Raw records ▸

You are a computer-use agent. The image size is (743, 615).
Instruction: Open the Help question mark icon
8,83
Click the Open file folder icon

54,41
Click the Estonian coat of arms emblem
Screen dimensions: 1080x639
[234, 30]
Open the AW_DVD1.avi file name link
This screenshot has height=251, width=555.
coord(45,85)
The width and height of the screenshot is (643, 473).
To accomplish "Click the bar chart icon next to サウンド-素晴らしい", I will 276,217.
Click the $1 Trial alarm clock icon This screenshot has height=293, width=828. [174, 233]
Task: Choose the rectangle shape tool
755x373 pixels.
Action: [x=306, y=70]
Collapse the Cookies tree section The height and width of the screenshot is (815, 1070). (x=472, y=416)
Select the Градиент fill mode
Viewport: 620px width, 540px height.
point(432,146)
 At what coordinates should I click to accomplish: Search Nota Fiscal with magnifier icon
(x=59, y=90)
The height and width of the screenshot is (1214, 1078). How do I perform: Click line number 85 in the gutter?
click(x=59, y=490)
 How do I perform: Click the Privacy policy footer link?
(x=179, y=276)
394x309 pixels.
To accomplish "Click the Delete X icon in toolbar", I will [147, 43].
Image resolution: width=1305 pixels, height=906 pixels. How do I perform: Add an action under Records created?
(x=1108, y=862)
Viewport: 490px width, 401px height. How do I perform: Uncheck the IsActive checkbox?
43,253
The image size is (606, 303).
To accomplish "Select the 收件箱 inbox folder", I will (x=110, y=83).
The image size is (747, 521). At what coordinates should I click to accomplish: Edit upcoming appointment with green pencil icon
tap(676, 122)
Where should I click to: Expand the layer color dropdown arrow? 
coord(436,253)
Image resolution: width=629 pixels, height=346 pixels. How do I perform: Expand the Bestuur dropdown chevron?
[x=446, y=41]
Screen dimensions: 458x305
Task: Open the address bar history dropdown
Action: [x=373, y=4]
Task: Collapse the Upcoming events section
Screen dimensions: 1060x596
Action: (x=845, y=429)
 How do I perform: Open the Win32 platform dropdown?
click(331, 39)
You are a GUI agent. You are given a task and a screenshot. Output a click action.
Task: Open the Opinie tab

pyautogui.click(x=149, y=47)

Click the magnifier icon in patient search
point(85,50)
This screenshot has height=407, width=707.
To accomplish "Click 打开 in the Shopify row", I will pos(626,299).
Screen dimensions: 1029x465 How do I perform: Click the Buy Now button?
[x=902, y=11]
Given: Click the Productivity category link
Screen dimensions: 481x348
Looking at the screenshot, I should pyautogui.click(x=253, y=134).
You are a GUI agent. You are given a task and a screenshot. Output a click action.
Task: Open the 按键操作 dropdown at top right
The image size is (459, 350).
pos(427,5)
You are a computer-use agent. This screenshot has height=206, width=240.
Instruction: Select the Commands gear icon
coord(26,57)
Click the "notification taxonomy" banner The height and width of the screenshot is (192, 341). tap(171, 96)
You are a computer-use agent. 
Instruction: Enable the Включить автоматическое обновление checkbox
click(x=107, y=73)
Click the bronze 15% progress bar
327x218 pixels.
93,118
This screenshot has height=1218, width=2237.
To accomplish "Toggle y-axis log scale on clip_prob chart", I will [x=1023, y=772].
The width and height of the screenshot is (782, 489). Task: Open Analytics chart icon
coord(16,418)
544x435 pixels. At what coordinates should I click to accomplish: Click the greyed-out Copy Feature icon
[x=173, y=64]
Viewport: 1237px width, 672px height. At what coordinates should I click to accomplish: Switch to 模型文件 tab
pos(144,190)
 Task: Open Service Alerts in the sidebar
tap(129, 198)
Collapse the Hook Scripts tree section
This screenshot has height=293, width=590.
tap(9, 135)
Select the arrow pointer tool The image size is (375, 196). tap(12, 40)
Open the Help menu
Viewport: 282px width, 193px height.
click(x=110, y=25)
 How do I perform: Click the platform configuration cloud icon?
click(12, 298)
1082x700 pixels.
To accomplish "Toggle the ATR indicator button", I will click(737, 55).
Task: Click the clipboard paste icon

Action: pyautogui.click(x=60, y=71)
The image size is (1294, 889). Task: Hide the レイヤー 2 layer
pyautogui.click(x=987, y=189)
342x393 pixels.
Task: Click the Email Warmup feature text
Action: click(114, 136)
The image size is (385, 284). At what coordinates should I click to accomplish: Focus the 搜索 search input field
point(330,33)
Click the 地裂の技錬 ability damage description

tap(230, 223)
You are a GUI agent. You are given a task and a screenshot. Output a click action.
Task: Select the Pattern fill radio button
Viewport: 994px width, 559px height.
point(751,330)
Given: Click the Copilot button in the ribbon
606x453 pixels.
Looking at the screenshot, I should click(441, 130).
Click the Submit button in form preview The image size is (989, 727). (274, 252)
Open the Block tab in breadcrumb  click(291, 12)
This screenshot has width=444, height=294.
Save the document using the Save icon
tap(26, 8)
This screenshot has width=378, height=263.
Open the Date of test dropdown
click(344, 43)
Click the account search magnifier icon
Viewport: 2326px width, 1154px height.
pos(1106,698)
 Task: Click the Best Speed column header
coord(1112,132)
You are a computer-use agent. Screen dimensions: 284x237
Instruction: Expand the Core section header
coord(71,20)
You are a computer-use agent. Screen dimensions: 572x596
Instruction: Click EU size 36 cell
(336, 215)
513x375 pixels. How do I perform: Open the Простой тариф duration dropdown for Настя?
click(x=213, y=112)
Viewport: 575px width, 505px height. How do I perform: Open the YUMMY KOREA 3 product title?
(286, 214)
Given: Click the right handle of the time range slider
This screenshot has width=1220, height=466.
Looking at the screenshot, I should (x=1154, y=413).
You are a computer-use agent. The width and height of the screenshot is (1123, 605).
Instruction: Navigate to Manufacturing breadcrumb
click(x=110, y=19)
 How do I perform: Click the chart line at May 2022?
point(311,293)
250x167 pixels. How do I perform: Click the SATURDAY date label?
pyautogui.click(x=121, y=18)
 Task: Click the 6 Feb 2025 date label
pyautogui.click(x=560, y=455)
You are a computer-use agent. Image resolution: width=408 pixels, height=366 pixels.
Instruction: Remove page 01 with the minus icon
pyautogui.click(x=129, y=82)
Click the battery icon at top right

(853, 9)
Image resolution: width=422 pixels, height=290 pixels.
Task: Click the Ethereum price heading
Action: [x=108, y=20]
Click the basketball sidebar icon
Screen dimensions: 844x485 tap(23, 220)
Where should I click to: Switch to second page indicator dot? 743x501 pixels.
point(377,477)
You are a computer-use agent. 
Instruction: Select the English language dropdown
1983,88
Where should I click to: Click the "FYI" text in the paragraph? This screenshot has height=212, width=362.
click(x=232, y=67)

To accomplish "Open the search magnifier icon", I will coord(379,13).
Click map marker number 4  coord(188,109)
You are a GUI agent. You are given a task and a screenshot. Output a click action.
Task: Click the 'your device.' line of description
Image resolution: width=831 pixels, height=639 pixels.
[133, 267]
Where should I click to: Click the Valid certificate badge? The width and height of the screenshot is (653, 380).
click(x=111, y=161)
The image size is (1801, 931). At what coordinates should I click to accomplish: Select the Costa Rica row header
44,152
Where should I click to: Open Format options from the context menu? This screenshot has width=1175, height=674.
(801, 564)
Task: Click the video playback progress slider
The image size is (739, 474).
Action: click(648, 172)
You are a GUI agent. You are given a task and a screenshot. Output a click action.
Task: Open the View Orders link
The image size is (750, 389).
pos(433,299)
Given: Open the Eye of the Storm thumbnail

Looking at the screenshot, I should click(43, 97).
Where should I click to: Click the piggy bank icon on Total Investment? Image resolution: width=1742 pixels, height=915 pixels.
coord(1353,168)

TASK OBJECTIVE ▸ Locate each line in the entries above that contains the word "header" and copy those lines.

EXPECTED ANSWER ▸
 Task: Click the Best Speed column header
Instruction: Expand the Core section header
The image size is (1801, 931). At what coordinates should I click to accomplish: Select the Costa Rica row header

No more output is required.